BEGIN
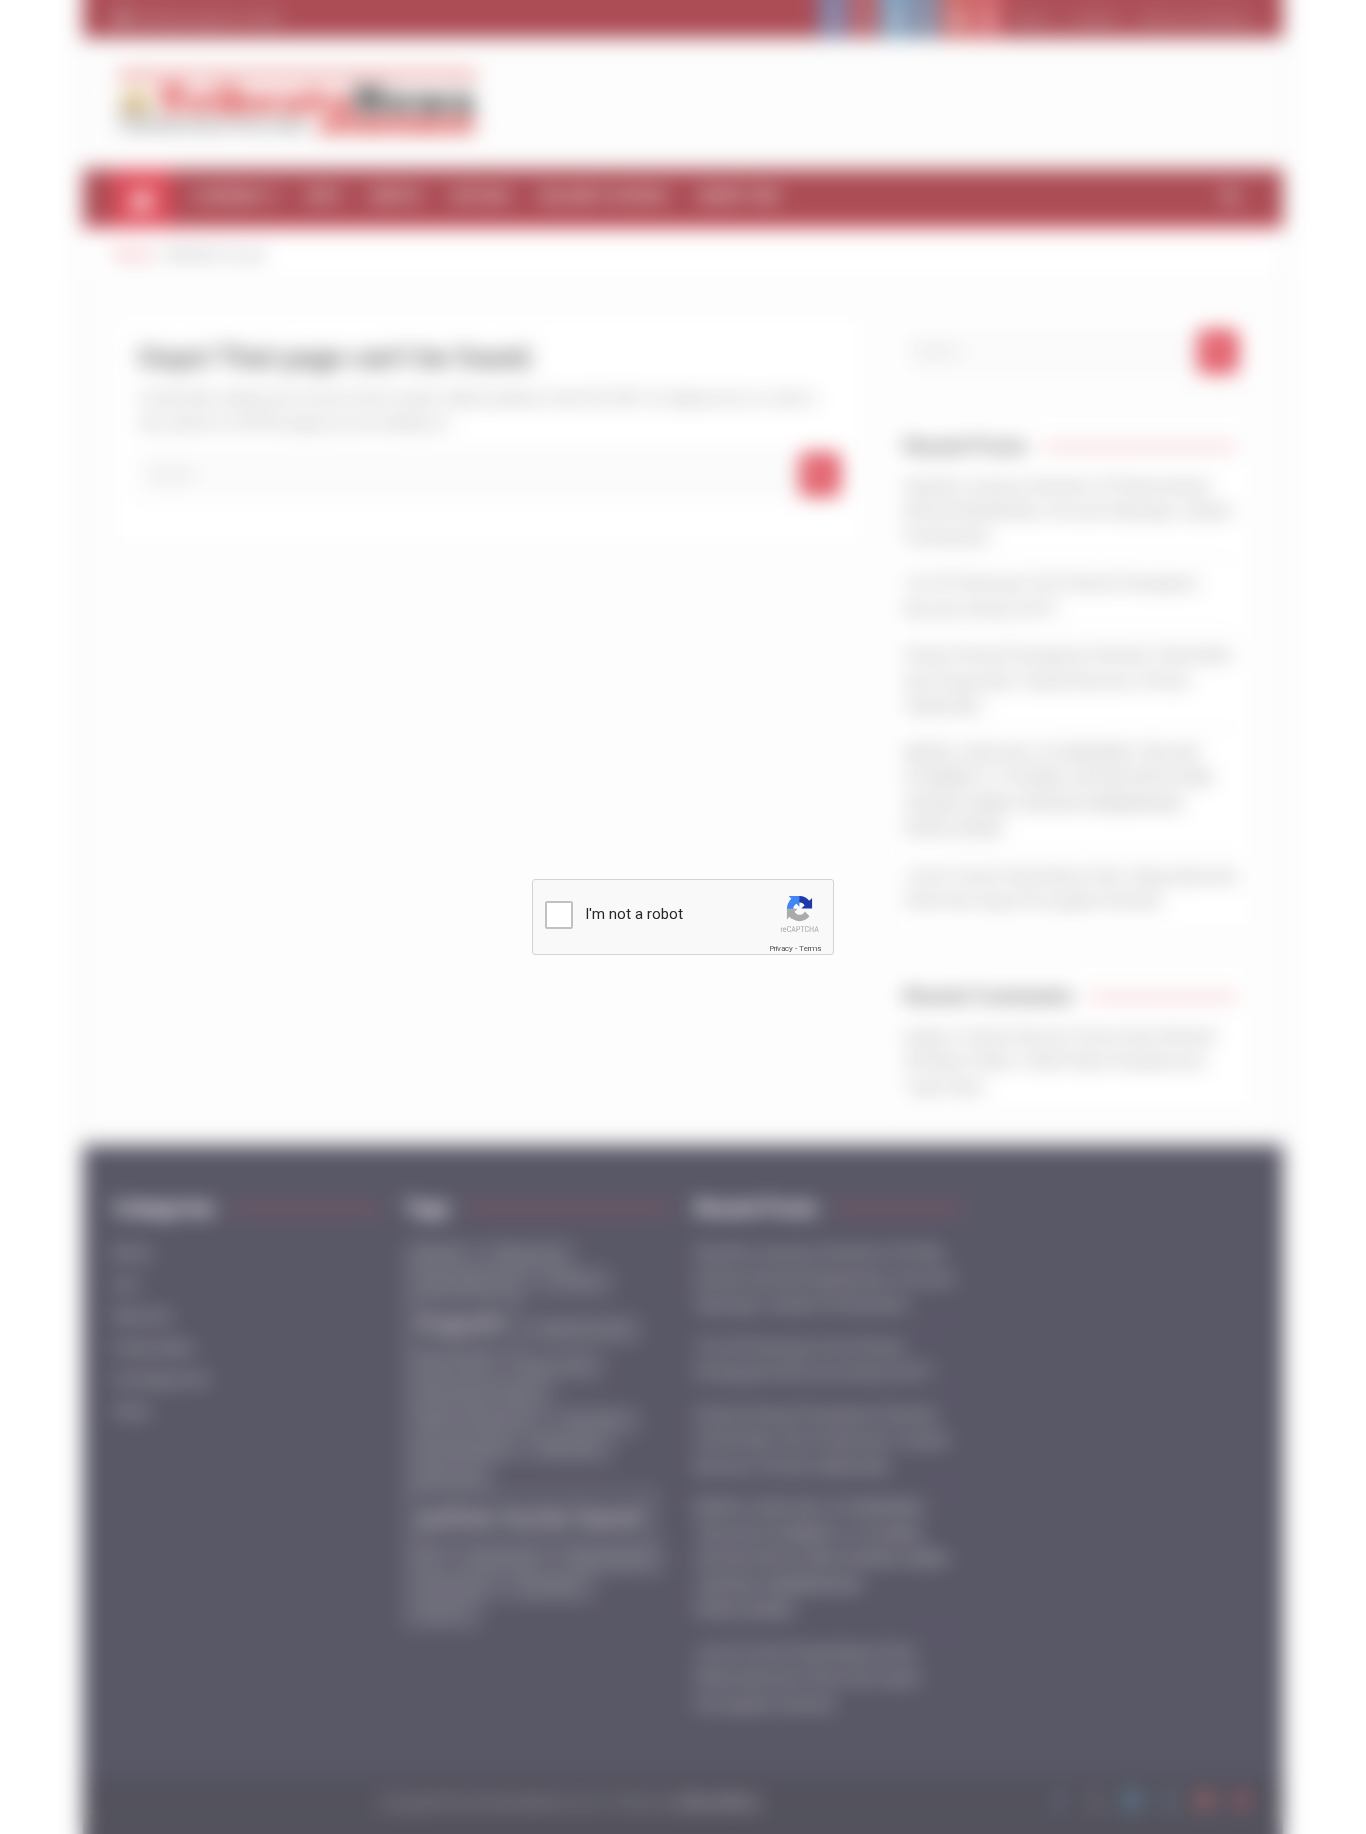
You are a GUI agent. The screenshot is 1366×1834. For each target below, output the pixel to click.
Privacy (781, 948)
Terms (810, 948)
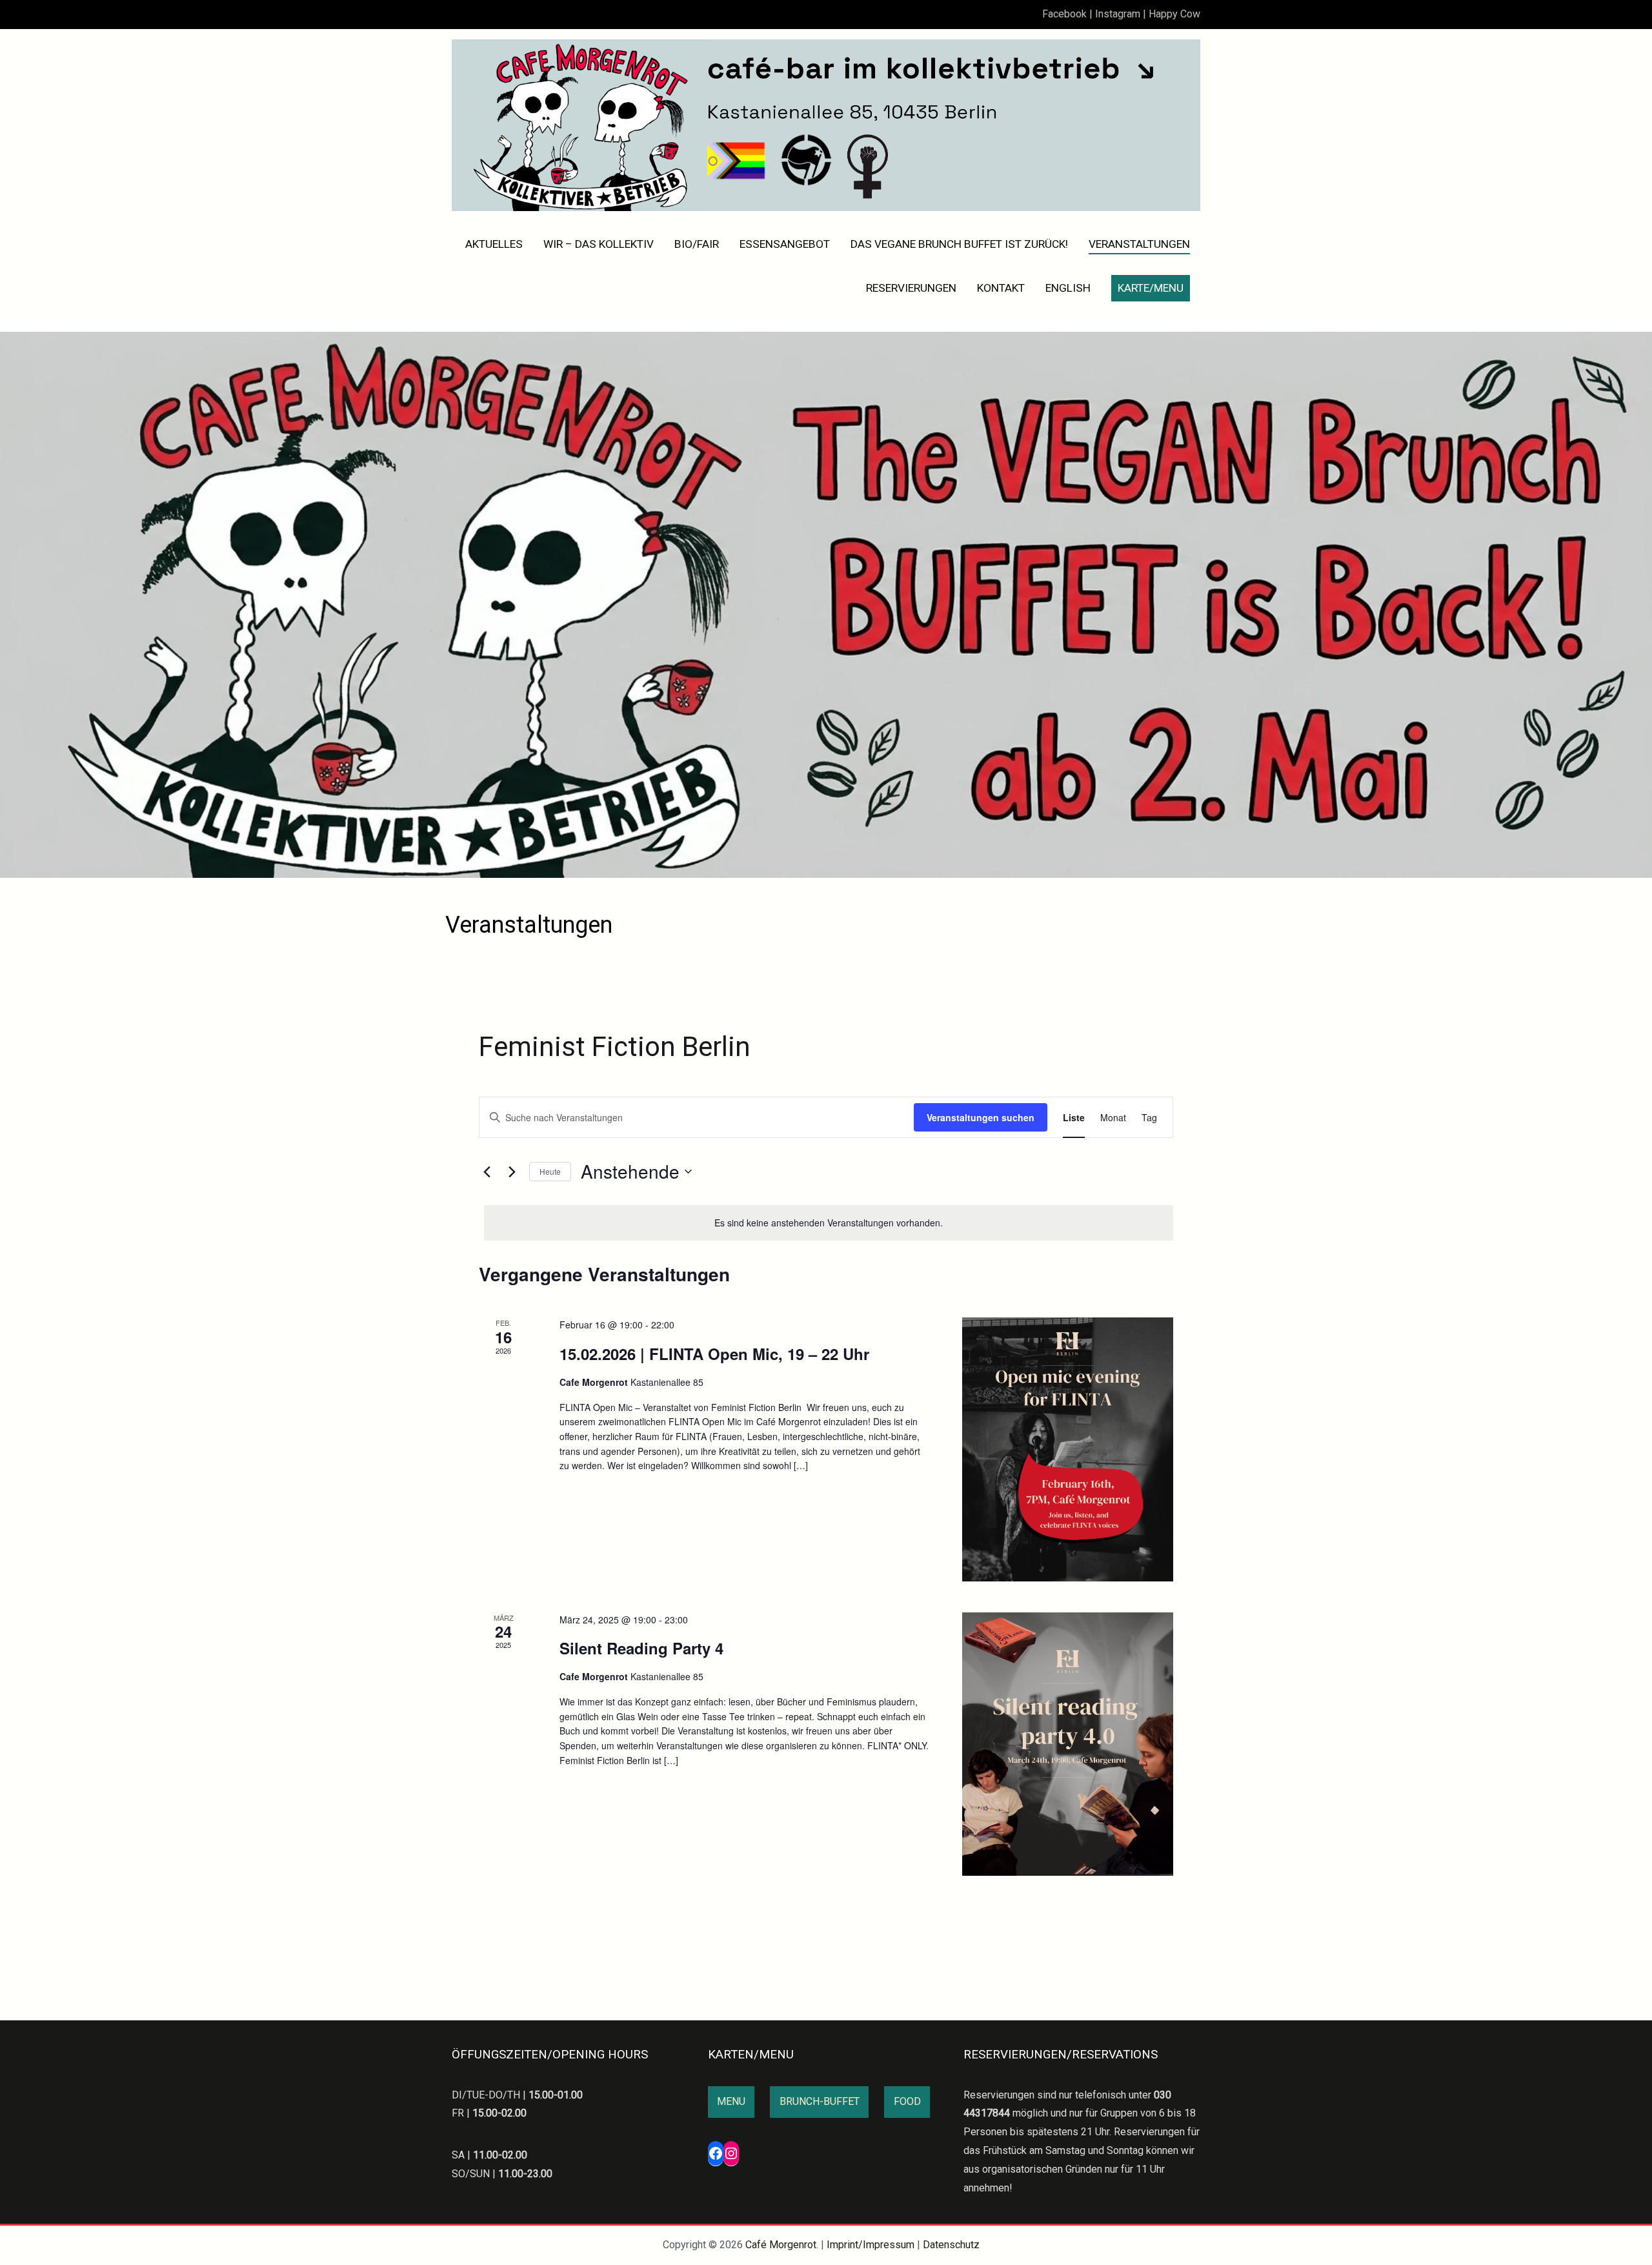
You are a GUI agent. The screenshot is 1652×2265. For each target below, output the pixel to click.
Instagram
END
* **To do**: Look over the listing above. Pick out and copy every line that includes "output".

* **Task response**:
You are a GUI agent. The screenshot is 1366×1834. For each target below, output the pixel to click.
You are a GUI agent. The screenshot is 1652×2265. For each target below, output the pixel to click.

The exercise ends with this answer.